Exercise details | Please copy out the items beginning at the line containing "Given: Launch NBA 2K16 game" and running through the end, leaving the pictures out of your answer.

Extracted data |
● ● ●

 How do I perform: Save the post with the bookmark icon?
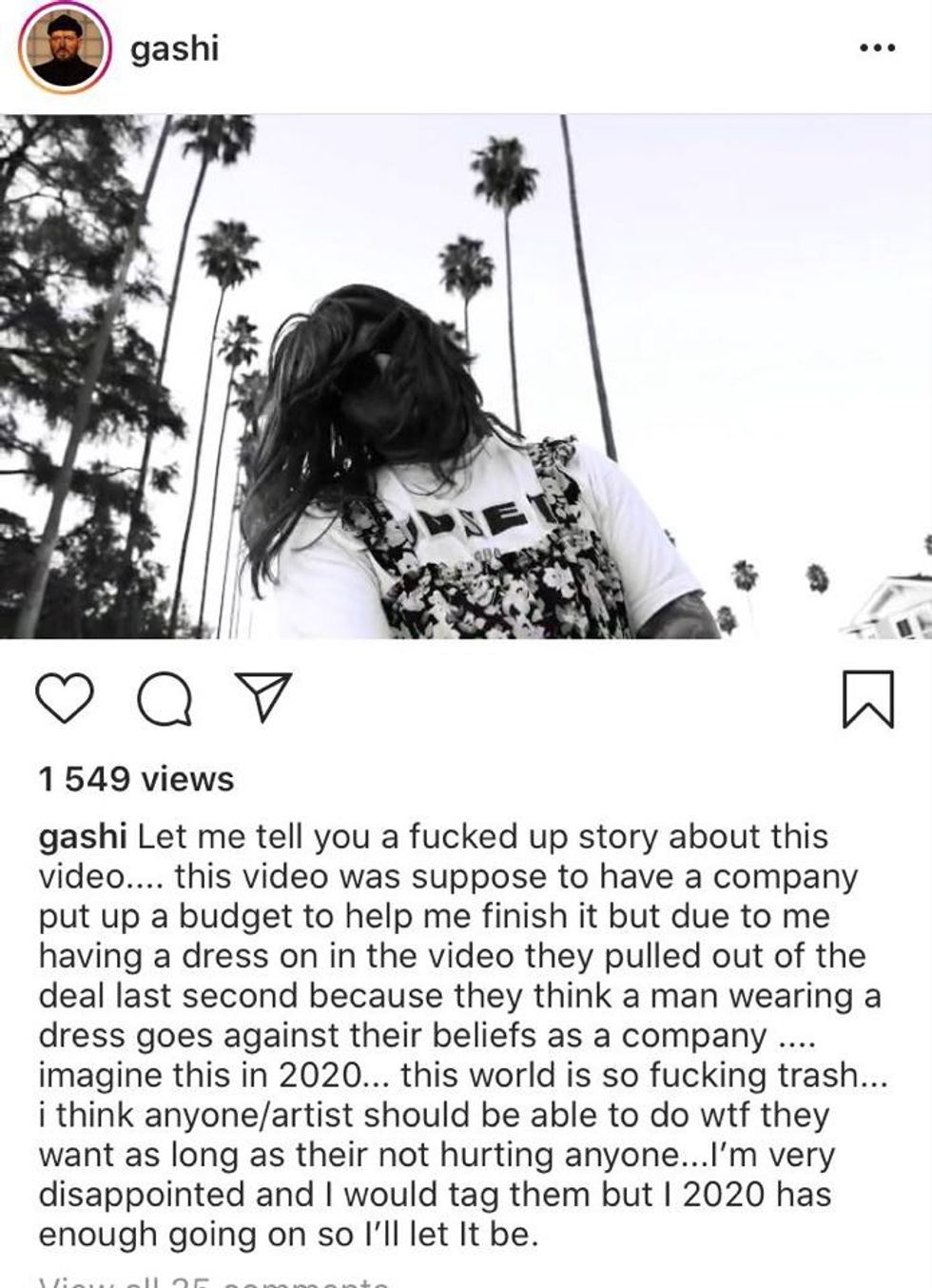(867, 699)
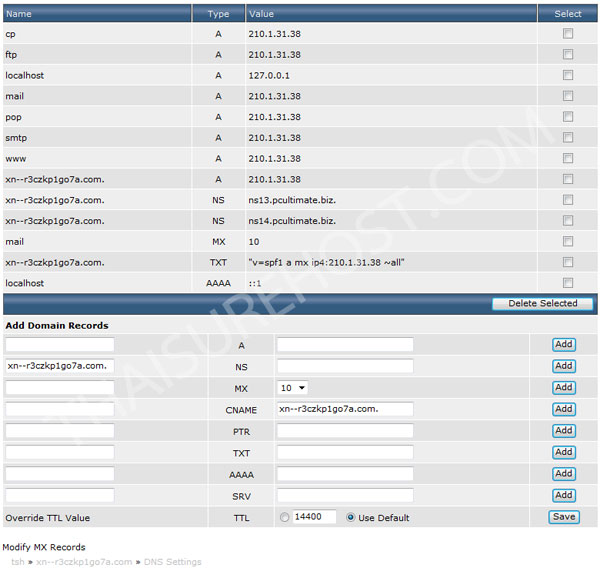Open xn--r3czkp1go7a.com breadcrumb link

pyautogui.click(x=84, y=562)
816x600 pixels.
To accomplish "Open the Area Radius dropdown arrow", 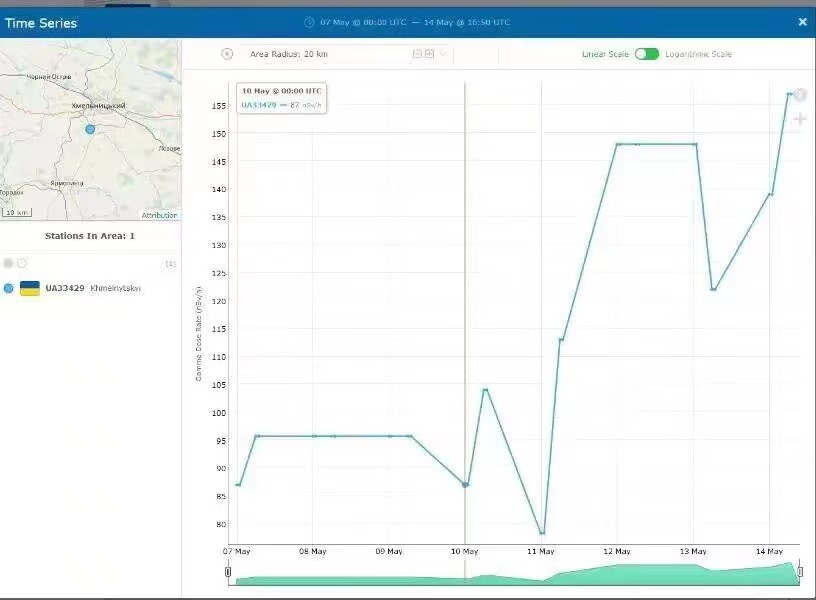I will pyautogui.click(x=442, y=54).
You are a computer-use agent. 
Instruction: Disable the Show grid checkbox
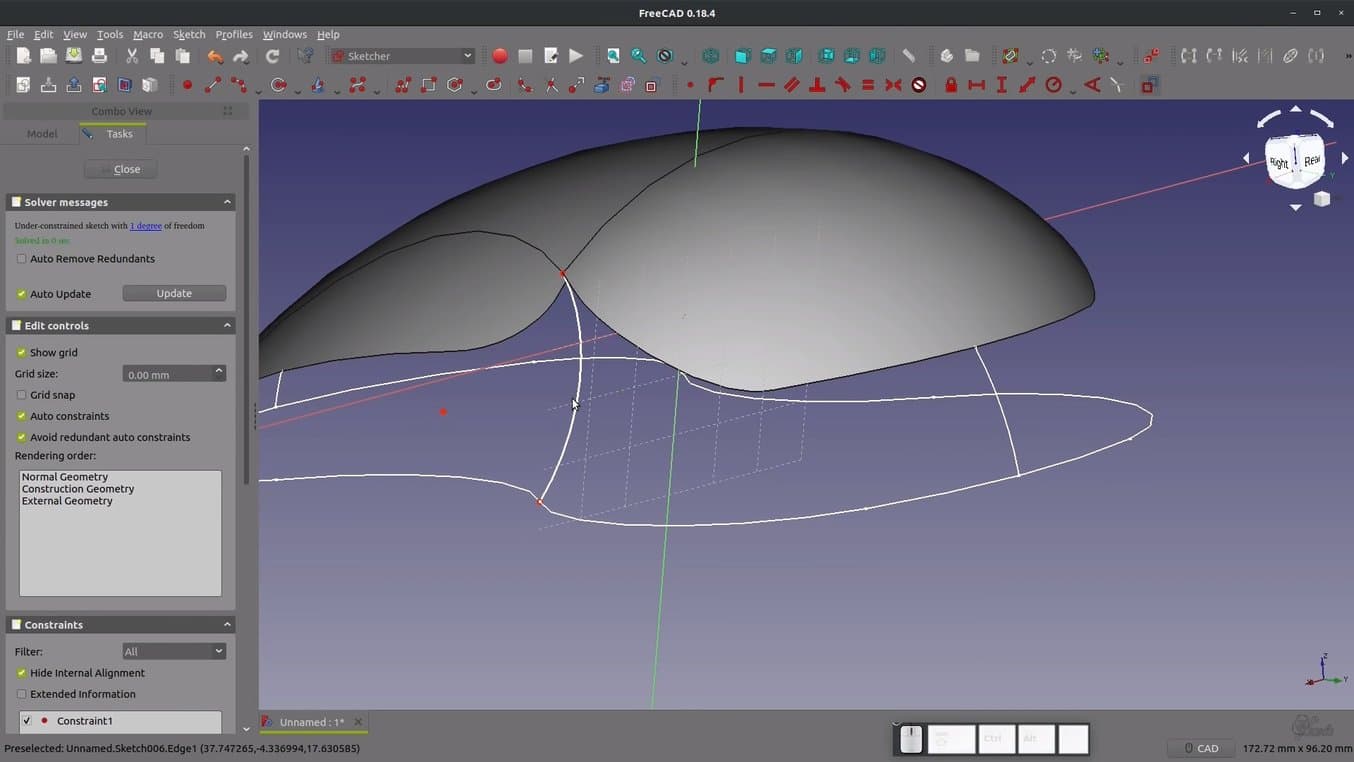click(22, 353)
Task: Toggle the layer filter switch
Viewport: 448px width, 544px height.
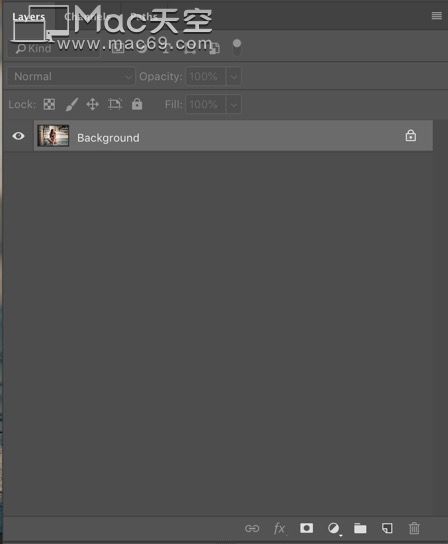Action: [x=237, y=47]
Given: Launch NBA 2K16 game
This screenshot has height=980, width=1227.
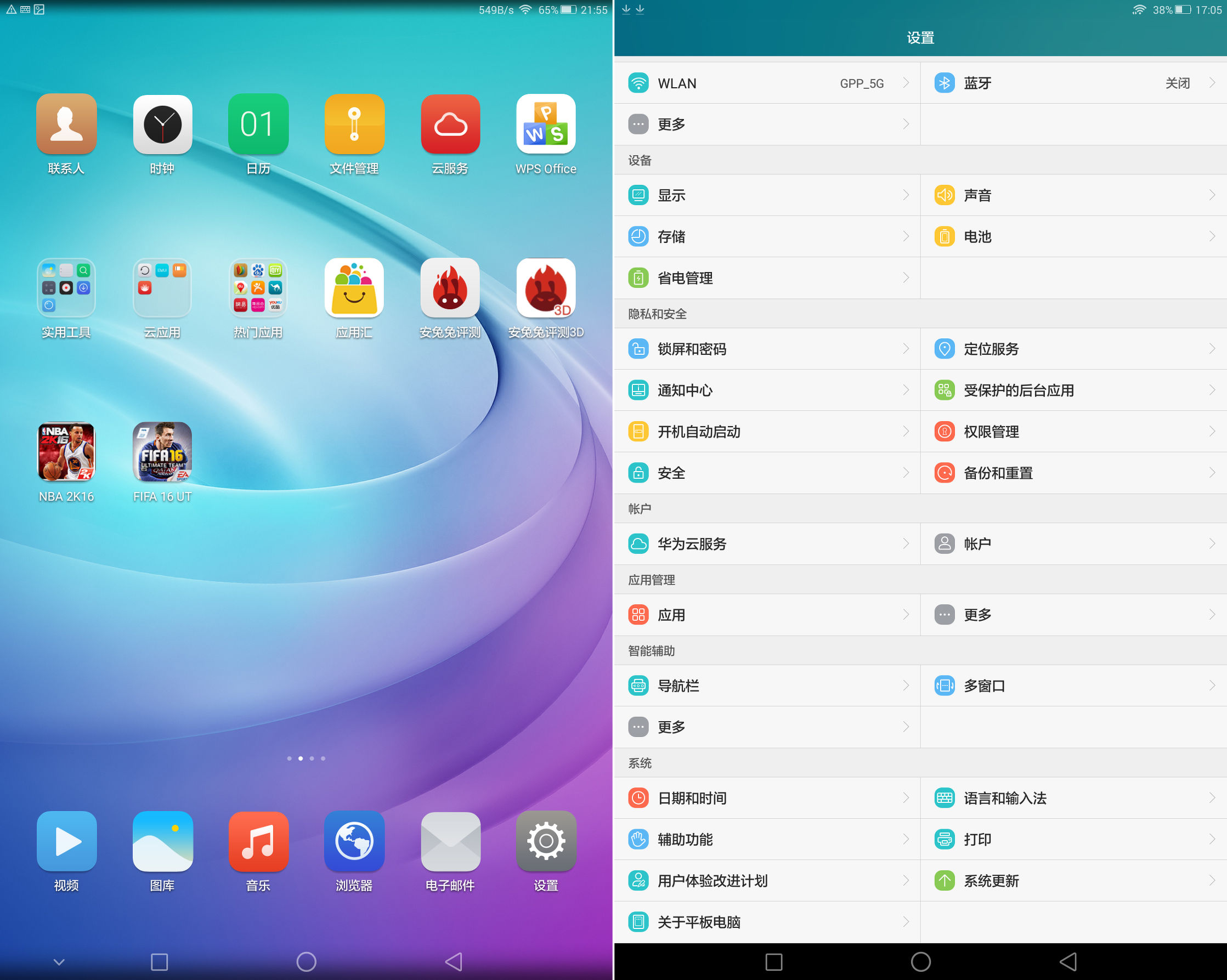Looking at the screenshot, I should point(66,452).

● ● ●

Task result |
Given: Launch NBA 2K16 game
This screenshot has height=980, width=1227.
Looking at the screenshot, I should point(66,452).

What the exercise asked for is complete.